*WHAT IS REQUIRED*. Please convert all of the entries below into a numbered list, leaving out any blank lines.

━━━━━ DATA ENTRIES ━━━━━

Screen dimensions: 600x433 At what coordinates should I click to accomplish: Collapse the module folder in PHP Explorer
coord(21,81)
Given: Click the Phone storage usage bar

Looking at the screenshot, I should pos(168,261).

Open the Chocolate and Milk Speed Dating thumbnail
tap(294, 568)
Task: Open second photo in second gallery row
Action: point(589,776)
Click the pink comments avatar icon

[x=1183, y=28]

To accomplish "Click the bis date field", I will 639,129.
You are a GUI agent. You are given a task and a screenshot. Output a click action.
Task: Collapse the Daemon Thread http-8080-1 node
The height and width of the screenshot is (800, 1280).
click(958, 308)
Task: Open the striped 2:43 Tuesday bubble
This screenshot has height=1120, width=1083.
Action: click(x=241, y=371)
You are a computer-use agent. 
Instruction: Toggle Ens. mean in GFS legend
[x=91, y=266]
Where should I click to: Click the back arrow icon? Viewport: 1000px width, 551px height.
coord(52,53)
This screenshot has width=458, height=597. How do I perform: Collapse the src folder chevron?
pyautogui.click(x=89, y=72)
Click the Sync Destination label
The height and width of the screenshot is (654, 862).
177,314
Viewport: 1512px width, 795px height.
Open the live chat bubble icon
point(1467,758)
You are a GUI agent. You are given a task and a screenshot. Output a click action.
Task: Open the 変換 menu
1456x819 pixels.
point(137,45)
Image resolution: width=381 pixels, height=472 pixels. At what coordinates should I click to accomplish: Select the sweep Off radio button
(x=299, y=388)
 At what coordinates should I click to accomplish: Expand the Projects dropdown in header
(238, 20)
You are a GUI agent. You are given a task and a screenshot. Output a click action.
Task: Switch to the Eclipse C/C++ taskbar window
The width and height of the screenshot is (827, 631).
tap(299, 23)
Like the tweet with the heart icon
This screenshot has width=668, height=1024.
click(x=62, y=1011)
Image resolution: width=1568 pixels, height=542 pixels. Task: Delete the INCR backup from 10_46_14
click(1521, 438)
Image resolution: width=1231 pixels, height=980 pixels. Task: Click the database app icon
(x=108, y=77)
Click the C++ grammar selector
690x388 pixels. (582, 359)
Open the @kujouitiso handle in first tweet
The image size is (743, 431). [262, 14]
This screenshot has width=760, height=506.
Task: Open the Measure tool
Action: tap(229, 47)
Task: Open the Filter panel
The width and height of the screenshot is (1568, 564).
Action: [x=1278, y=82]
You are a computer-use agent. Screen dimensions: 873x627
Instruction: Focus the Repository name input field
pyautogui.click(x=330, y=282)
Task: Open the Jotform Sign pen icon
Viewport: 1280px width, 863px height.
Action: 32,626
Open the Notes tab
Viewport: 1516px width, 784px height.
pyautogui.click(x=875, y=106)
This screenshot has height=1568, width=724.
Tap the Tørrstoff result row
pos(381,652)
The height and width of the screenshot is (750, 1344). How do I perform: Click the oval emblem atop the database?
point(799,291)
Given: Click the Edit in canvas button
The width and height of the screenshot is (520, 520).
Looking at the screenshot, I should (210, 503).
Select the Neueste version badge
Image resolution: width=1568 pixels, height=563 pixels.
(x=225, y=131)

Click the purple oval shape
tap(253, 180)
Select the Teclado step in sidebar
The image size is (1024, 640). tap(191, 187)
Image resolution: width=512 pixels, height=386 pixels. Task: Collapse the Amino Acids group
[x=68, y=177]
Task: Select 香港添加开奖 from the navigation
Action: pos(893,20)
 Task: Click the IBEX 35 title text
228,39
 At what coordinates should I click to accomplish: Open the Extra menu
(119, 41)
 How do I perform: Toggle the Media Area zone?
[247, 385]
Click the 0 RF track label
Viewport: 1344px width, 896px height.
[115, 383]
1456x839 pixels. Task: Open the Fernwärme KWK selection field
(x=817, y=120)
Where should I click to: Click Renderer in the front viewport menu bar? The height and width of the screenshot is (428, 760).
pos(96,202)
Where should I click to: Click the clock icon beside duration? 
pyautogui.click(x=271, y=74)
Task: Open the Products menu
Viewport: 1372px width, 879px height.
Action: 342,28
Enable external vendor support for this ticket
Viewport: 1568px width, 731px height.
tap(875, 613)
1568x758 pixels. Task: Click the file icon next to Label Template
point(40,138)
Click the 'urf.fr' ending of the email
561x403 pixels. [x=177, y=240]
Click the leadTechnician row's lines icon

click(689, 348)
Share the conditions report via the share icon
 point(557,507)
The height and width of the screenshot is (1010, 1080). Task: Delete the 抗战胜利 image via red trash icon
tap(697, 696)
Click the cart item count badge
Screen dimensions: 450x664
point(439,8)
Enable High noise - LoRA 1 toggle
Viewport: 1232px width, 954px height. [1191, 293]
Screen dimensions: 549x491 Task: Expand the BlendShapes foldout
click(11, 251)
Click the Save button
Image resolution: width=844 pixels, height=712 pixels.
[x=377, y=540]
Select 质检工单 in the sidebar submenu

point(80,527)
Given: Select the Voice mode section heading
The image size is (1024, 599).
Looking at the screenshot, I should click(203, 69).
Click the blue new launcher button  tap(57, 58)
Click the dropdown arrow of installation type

━━━━━

*ANSWER TO THE EXERCISE*.
1. Screen dimensions: 600x433 At what coordinates should I click to accomplish: Collapse the module folder in PHP Explorer
2. coord(21,81)
3. Given: Click the Phone storage usage bar
4. Looking at the screenshot, I should pos(168,261).
5. Open the Chocolate and Milk Speed Dating thumbnail
6. tap(294, 568)
7. Task: Open second photo in second gallery row
8. Action: point(589,776)
9. Click the pink comments avatar icon
10. [x=1183, y=28]
11. To accomplish "Click the bis date field", I will 639,129.
12. You are a GUI agent. You are given a task and a screenshot. Output a click action.
13. Task: Collapse the Daemon Thread http-8080-1 node
14. The height and width of the screenshot is (800, 1280).
15. click(958, 308)
16. Task: Open the striped 2:43 Tuesday bubble
17. This screenshot has height=1120, width=1083.
18. Action: click(x=241, y=371)
19. You are a computer-use agent. 
20. Instruction: Toggle Ens. mean in GFS legend
21. [x=91, y=266]
22. Where should I click to: Click the back arrow icon? Viewport: 1000px width, 551px height.
23. coord(52,53)
24. This screenshot has width=458, height=597. How do I perform: Collapse the src folder chevron?
25. pyautogui.click(x=89, y=72)
26. Click the Sync Destination label
27. The height and width of the screenshot is (654, 862).
28. 177,314
29. Viewport: 1512px width, 795px height.
30. Open the live chat bubble icon
31. point(1467,758)
32. You are a GUI agent. You are given a task and a screenshot. Output a click action.
33. Task: Open the 変換 menu
34. 1456x819 pixels.
35. point(137,45)
36. Image resolution: width=381 pixels, height=472 pixels. At what coordinates should I click to accomplish: Select the sweep Off radio button
37. (x=299, y=388)
38.  At what coordinates should I click to accomplish: Expand the Projects dropdown in header
39. (238, 20)
40. You are a GUI agent. You are given a task and a screenshot. Output a click action.
41. Task: Switch to the Eclipse C/C++ taskbar window
42. The width and height of the screenshot is (827, 631).
43. tap(299, 23)
44. Like the tweet with the heart icon
45. This screenshot has width=668, height=1024.
46. click(x=62, y=1011)
47. Image resolution: width=1568 pixels, height=542 pixels. Task: Delete the INCR backup from 10_46_14
48. click(1521, 438)
49. Image resolution: width=1231 pixels, height=980 pixels. Task: Click the database app icon
50. (x=108, y=77)
51. Click the C++ grammar selector
52. 690x388 pixels. (582, 359)
53. Open the @kujouitiso handle in first tweet
54. The image size is (743, 431). [262, 14]
55. This screenshot has width=760, height=506.
56. Task: Open the Measure tool
57. Action: tap(229, 47)
58. Task: Open the Filter panel
59. The width and height of the screenshot is (1568, 564).
60. Action: [x=1278, y=82]
61. You are a computer-use agent. Screen dimensions: 873x627
62. Instruction: Focus the Repository name input field
63. pyautogui.click(x=330, y=282)
64. Task: Open the Jotform Sign pen icon
65. Viewport: 1280px width, 863px height.
66. Action: 32,626
67. Open the Notes tab
68. Viewport: 1516px width, 784px height.
69. pyautogui.click(x=875, y=106)
70. This screenshot has height=1568, width=724.
71. Tap the Tørrstoff result row
72. pos(381,652)
73. The height and width of the screenshot is (750, 1344). How do I perform: Click the oval emblem atop the database?
74. point(799,291)
75. Given: Click the Edit in canvas button
76. The width and height of the screenshot is (520, 520).
77. Looking at the screenshot, I should (210, 503).
78. Select the Neueste version badge
79. Image resolution: width=1568 pixels, height=563 pixels.
80. (x=225, y=131)
81. Click the purple oval shape
82. tap(253, 180)
83. Select the Teclado step in sidebar
84. The image size is (1024, 640). tap(191, 187)
85. Image resolution: width=512 pixels, height=386 pixels. Task: Collapse the Amino Acids group
86. [x=68, y=177]
87. Task: Select 香港添加开奖 from the navigation
88. Action: pos(893,20)
89.  Task: Click the IBEX 35 title text
90. 228,39
91.  At what coordinates should I click to accomplish: Open the Extra menu
92. (119, 41)
93.  How do I perform: Toggle the Media Area zone?
94. [247, 385]
95. Click the 0 RF track label
96. Viewport: 1344px width, 896px height.
97. [115, 383]
98. 1456x839 pixels. Task: Open the Fernwärme KWK selection field
99. (x=817, y=120)
100. Where should I click to: Click Renderer in the front viewport menu bar? The height and width of the screenshot is (428, 760).
101. pos(96,202)
102. Where should I click to: Click the clock icon beside duration? 
103. pyautogui.click(x=271, y=74)
104. Task: Open the Products menu
105. Viewport: 1372px width, 879px height.
106. Action: 342,28
107. Enable external vendor support for this ticket
108. Viewport: 1568px width, 731px height.
109. tap(875, 613)
110. 1568x758 pixels. Task: Click the file icon next to Label Template
111. point(40,138)
112. Click the 'urf.fr' ending of the email
113. 561x403 pixels. [x=177, y=240]
114. Click the leadTechnician row's lines icon
115. click(689, 348)
116. Share the conditions report via the share icon
117.  point(557,507)
118. The height and width of the screenshot is (1010, 1080). Task: Delete the 抗战胜利 image via red trash icon
119. tap(697, 696)
120. Click the cart item count badge
121. Screen dimensions: 450x664
122. point(439,8)
123. Enable High noise - LoRA 1 toggle
124. Viewport: 1232px width, 954px height. [1191, 293]
125. Screen dimensions: 549x491 Task: Expand the BlendShapes foldout
126. click(11, 251)
127. Click the Save button
128. Image resolution: width=844 pixels, height=712 pixels.
129. [x=377, y=540]
130. Select 质检工单 in the sidebar submenu
131. point(80,527)
132. Given: Select the Voice mode section heading
133. The image size is (1024, 599).
134. Looking at the screenshot, I should click(203, 69).
135. Click the blue new launcher button  tap(57, 58)
136. Click the dropdown arrow of installation type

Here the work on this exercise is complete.